Ted Lange made a near-indelible mark on the minds of TV viewers in the late 70s and 80s as Isaac Washington, the lovable bartender aboard The Love Boat

But of course Lange's career didn't end when that cruise ship docked for the last time, nor has it been limited to on-screen roles.

The 68-year-old has appeared in multiple movies and TV shows since and is also an accomplished playwright, with more than two dozen productions under his belt.

Lange stopped by the CBC Radio studios Wednesday in advance of his appearance at the Vancouver International Boat show, January 20 - 24, for a talk with The Early Edition's Rick Cluff.

Cluff: What sort of memories do you have from your time on the show?

Lange: "We had such a great time. We were getting paid a lot of money. We were on television. We met actors we always wanted to meet [...] Not only that, we also caught people at the beginnings of their careers like Tom Hanks, Billy Crystal, Martin Short. We got to work with them and play with them and make some laughter."

Cluff: You also wrote and directed some Love Boat episodes. How has that shaped your career since?

Lange: "It was a platform for me to stretch, and I carried for instance the writing. I wrote some episodes which led to me becoming a playwright after the show went down. So to date, I've written 25 plays, and my latest play is called The Cause, My Soul, which is a prequel to [William Shakespeare's] Othello."

Cluff: Do you ever get tired being associated with Isaac? 

Lange: "I think the first five years after the show went down I was trying to put it aside, then after that, you gotta give into it [...] It's not going anywhere, and they love you for it. And I mean it's not like I played a villain and everyone goes 'ugh, there's that guy again', but everybody loved Isaac. He made you feel good, and so I embraced it after about the first five years."

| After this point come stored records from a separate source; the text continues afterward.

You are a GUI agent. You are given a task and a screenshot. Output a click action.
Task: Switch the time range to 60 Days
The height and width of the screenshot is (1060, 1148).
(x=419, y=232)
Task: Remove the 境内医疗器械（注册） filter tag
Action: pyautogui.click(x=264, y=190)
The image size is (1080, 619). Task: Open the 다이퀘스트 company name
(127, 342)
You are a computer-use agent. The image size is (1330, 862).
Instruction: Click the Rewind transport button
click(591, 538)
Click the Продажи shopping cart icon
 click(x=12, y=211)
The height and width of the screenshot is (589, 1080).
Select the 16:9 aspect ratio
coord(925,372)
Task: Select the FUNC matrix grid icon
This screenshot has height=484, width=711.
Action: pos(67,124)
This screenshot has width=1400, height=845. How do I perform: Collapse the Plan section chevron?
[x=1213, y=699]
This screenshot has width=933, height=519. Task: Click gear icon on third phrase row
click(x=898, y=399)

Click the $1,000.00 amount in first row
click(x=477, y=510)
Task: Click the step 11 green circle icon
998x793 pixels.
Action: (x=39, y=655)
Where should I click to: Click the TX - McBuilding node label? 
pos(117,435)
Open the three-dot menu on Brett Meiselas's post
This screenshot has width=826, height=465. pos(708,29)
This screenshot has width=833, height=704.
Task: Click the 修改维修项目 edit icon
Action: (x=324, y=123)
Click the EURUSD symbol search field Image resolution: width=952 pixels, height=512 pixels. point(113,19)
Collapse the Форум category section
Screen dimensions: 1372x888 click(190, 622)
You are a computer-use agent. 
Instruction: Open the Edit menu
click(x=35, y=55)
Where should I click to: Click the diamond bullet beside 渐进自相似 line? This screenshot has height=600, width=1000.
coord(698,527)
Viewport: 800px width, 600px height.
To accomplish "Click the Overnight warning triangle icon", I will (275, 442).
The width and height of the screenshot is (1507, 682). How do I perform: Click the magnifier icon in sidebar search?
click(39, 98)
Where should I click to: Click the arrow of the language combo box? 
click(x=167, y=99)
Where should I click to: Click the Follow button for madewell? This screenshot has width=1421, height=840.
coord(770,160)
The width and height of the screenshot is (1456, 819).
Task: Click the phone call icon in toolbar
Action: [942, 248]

Ted Lange Issac Washington

Ted Lange played much-loved bartender, Isaac, on 'The Love Boat.' (CBS Photo Archive/gettyimages)

Cluff: How has The Love Boat stood the test of time?

Lange: "It was very idealistic, that you would be able to figure out the problems of the world. If you got on this boat, by the time you got off, you know how to deal with whatever the situation was. And that's an optimism that I think we'd like to have today, with some of the stuff that's going on in the world. [...] It was about idealism and intent and love conquers all."

Cluff: Are you still in communication with other cast members?

Lange: "We love each other. The great thing about the show is after it went down, we remained friends, because we love each other. I went and saw Gavin [MacLeod] in a play in Palm Springs about two or three months ago, so yeah, we remained friends."

Cluff: How do you feel about the apparent lack of racial diversity in the Oscar nominations?

Lange: "They have to address the issue [...] When I first did love boat, they only had me in the bar. Everybody else greeted people getting on the boat and I said 'Hey how come I'm not there?' They said, 'Well, you're the bartender. Why would you be greeting people on the ship?' I said, 'Well why is the captain? He should be in the bridge. Why is the doctor? He should be in sick bay.' Now I know that was a form of racism, but I couldn't say that, so I had to manipulate the situation through character, and eventually we got it so that I became a part of the ensemble."